To ask the Secretary of State for Health what measures are in place to ensure that there is no new outbreak of CJD in Britain.

Photo of Miss Melanie Johnson Miss Melanie Johnson Parliamentary Under-Secretary, Department of Health

It has been scientifically established that the strains of agent causing bovine spongiform encephalopathy (BSE) and variant Creutzfeldt-Jakob disease (vCJD) are indistinguishable, and the most plausible explanation, although not yet proven, is that BSE transmitted to humans via contaminated meat or meat products. In 2002, the World Health Organisation published consumer information, which states that the consumption of contaminated meat and other food products from cattle with BSE is presumed to be the cause of vCJD in humans.

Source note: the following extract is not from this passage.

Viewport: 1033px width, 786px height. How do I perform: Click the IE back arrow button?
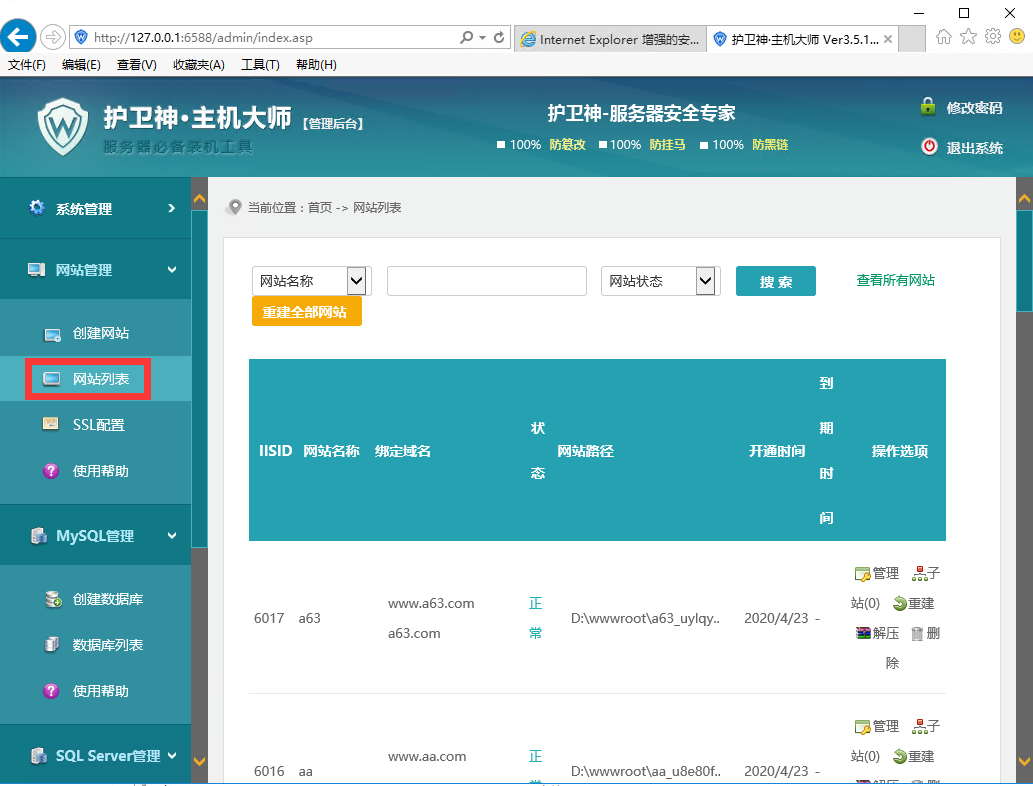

The United Kingdom has in place stringent controls to minimise the risk of the BSE agent getting into the food chain. These include a ban on mammalian and other processed animal proteins being fed to farmed livestock; the specified risk material (SRM) controls that prohibit from human consumption those parts of the animal that might harbour BSE; and the over 30 months rule that does not permit most older animals to enter the food chain. The Beef Assurance Scheme does allow a few older animals into the food chain, if reared from grass in beef herds, subject to special rules. All measures currently in place are rigorously enforced, for example by members of the Meat Hygiene Service supervising activity at abattoirs.

The Department of Health has taken a number of measures to reduce the risks of CJD infection arising from one person passing it on to another, in particular through blood and surgery.